> [WHAT TO DO] Retype the rows between the line containing "coordinates (1392, 774)." and the line containing "coordinates (388, 425).", inclusive, reproducing each one without any changes.
** WORKING DATA follows **
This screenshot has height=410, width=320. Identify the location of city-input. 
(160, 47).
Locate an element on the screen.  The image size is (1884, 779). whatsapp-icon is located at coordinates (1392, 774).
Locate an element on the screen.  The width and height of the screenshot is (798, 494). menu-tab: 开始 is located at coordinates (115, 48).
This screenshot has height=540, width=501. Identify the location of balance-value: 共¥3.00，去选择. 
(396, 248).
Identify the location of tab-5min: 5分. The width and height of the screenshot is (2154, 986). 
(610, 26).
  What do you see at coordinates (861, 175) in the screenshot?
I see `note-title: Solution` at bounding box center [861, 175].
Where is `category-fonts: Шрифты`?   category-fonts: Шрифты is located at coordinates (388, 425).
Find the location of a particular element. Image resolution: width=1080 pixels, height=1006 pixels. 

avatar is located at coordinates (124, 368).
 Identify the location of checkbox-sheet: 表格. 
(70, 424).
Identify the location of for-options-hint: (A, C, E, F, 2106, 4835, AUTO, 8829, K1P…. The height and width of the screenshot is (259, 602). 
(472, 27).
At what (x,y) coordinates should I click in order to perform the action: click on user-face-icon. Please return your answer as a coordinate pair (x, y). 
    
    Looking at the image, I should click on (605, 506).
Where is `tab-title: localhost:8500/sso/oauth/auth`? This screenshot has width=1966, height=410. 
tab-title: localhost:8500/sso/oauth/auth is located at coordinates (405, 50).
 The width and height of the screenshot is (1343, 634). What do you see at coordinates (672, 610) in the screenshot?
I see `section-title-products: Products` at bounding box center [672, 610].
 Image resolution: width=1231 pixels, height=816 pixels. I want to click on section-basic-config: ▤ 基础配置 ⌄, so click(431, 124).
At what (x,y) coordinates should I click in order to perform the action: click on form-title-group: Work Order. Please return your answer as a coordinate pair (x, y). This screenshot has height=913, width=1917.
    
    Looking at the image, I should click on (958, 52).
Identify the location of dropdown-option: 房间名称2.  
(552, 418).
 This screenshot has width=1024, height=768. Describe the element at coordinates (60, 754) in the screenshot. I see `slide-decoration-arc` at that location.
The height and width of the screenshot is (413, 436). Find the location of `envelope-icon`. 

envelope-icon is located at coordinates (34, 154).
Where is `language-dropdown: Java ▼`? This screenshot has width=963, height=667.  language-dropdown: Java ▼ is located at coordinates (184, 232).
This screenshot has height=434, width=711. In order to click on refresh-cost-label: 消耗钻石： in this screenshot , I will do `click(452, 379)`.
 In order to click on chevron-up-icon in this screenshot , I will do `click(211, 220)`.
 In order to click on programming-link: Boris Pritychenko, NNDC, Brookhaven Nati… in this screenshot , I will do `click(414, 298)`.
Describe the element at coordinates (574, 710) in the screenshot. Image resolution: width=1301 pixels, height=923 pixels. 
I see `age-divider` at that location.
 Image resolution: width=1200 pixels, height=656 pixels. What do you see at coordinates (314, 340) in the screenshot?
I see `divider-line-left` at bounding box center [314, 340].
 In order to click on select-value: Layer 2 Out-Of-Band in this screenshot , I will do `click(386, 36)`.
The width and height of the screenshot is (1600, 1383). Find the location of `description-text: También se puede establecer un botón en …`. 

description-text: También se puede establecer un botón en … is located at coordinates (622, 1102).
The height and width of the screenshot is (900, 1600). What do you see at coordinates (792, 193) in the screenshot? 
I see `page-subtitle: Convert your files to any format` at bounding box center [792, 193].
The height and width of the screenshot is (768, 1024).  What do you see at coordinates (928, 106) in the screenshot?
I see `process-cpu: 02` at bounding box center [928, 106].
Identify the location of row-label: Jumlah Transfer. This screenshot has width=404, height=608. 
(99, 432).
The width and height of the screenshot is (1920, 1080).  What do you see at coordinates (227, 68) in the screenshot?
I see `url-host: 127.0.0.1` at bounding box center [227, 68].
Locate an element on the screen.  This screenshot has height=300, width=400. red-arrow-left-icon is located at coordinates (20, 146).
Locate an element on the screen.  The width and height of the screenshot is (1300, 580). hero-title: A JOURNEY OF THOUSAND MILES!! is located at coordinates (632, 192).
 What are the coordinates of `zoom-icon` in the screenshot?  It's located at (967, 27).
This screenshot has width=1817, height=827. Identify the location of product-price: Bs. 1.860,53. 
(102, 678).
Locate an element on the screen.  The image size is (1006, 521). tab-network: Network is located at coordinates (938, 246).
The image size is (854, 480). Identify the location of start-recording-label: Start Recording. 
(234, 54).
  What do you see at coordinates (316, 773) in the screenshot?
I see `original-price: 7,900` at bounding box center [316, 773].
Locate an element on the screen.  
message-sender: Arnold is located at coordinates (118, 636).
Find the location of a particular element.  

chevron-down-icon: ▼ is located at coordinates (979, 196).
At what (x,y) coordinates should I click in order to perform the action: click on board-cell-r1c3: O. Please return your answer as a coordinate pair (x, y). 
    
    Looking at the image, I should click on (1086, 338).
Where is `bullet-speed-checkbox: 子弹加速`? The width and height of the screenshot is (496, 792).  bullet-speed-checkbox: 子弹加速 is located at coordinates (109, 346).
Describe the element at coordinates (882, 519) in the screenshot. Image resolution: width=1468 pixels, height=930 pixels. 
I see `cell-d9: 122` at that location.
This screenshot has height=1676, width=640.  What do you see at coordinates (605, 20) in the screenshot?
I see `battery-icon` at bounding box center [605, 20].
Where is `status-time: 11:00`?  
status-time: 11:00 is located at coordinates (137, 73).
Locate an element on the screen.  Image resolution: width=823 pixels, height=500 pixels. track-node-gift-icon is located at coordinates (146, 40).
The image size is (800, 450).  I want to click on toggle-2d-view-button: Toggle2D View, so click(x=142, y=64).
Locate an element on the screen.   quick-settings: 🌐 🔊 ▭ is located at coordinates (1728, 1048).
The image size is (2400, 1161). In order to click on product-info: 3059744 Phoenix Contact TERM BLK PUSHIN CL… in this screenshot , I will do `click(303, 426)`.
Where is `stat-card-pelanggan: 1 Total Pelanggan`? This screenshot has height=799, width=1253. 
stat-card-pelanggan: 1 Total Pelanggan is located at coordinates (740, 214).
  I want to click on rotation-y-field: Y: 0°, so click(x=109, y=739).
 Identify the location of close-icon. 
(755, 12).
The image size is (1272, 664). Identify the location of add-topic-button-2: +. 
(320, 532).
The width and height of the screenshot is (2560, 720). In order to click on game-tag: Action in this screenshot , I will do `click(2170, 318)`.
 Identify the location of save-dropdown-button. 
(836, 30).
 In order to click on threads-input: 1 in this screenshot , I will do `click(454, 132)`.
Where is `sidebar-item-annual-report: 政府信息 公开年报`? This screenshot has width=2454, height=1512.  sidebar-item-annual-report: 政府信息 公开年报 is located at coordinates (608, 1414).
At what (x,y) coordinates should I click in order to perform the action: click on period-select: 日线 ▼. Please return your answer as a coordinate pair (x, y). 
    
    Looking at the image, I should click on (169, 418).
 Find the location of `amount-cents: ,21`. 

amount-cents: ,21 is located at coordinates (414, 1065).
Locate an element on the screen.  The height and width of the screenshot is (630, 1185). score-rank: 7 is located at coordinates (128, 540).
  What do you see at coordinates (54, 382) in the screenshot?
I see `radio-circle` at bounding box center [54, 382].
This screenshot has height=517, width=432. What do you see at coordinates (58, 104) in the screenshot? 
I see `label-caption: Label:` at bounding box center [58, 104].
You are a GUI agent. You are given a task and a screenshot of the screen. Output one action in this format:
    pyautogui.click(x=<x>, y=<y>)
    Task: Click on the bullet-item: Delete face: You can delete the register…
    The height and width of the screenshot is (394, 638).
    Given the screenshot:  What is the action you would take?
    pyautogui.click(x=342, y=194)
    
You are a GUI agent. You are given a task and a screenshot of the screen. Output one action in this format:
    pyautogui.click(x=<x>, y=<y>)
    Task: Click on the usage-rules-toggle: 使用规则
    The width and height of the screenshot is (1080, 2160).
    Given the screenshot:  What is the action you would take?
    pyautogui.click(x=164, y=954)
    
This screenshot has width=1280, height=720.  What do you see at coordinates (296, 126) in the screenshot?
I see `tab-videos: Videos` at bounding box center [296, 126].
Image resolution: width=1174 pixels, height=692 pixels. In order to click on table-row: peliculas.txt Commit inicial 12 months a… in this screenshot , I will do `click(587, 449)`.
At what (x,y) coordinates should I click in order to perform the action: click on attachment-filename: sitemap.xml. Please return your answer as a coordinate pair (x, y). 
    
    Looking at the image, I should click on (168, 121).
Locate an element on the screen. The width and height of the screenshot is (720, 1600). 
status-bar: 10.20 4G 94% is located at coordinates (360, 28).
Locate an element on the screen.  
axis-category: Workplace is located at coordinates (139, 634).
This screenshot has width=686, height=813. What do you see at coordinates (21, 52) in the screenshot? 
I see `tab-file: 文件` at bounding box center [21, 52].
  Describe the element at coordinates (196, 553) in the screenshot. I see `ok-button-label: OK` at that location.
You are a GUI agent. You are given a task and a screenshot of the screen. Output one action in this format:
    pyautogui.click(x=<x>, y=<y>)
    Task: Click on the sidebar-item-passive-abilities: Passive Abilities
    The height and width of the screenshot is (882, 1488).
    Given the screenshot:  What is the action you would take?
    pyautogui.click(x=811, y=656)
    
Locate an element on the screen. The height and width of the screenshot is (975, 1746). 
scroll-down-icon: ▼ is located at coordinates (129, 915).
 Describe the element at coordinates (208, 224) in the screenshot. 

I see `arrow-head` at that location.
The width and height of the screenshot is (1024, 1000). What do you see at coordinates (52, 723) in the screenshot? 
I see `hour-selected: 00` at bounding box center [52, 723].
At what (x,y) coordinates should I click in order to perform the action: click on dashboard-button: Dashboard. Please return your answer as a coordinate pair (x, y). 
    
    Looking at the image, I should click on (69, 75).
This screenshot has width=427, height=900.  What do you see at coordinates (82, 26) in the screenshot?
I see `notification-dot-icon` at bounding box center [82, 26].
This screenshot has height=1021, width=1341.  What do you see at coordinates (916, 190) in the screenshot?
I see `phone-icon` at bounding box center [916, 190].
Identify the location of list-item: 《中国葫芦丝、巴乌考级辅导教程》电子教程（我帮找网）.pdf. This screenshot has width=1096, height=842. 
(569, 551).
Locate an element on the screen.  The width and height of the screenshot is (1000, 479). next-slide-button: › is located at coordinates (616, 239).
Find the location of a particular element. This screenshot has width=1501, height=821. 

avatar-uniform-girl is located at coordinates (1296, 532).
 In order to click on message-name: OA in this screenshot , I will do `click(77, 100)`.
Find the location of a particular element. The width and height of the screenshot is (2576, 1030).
** End of WORKING DATA **
> [ANSWER FOR THIS EXERCISE]
Locate an element on the screen.  The image size is (1884, 779). whatsapp-icon is located at coordinates (1392, 774).
Locate an element on the screen.  The width and height of the screenshot is (798, 494). menu-tab: 开始 is located at coordinates (115, 48).
This screenshot has height=540, width=501. Identify the location of balance-value: 共¥3.00，去选择. 
(396, 248).
Identify the location of tab-5min: 5分. The width and height of the screenshot is (2154, 986). 
(610, 26).
  What do you see at coordinates (861, 175) in the screenshot?
I see `note-title: Solution` at bounding box center [861, 175].
Where is `category-fonts: Шрифты`?   category-fonts: Шрифты is located at coordinates (388, 425).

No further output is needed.